Function parseNormalizationStats(const std::string&, int, const std::vector<std::string>&)
Defined in File checkFun.h
Function Documentation
-
std::tuple<std::vector<int>, bool, std::vector<double>, std::vector<double>> parseNormalizationStats(const std::string &normalizationFile, int nbAttributes, const std::vector<std::string> &attributes = std::vector<std::string>())
Parses a normalization file to extract statistical data.
This function reads a normalization file and extracts statistical information such as attribute indices, wether mean or median was used for normalization mean/median and standard deviations values. It handles files with either numeric indices or attribute names. The function also checks for consistency in the usage of mean or median across the file and detects duplicate indices.
- Parameters:
normalizationFile – The path to the normalization file to be parsed.
nbAttributes – The number of attributes expected in the file.
attributes – Optional list of attribute names.
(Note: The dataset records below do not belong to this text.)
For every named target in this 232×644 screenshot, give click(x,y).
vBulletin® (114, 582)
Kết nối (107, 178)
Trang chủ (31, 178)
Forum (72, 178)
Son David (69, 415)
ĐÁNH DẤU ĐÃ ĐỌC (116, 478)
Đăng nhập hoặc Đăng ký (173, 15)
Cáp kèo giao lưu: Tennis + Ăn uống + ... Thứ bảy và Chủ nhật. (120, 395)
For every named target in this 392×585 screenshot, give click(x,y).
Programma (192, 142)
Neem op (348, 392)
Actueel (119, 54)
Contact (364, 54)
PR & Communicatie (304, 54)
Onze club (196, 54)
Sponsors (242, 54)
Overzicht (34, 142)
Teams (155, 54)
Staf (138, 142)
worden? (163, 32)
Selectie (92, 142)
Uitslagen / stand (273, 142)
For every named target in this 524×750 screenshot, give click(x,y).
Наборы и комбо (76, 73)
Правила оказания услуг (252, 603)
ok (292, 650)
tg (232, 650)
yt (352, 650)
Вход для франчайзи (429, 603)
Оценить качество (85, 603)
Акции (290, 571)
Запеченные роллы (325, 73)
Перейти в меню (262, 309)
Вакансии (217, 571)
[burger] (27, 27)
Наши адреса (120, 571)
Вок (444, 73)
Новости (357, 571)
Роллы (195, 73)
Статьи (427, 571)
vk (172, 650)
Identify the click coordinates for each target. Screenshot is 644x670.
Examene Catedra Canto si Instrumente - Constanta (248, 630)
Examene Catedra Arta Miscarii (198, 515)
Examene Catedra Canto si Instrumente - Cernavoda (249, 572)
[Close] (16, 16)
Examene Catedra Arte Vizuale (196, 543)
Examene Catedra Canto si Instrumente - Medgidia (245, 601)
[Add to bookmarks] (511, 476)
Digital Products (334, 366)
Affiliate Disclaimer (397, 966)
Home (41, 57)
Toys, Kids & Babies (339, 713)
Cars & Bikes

If provided, the function will parse the file based on attribute names instead of numeric indices.
- Throws:
FileContentError – If there is a mismatch in the number of attributes, or if the file format is incorrect.
FileNotFoundError – If the normalization file cannot be opened or found.
- Returns:
A tuple containing four elements in the following order:
A vector of attribute indices (int).
A boolean flag indicating whether the file uses ‘median’ (true) or ‘mean’ (false).
A vector of mean or median values (double) extracted from the file.
A vector of standard deviations values (double) extracted from the file.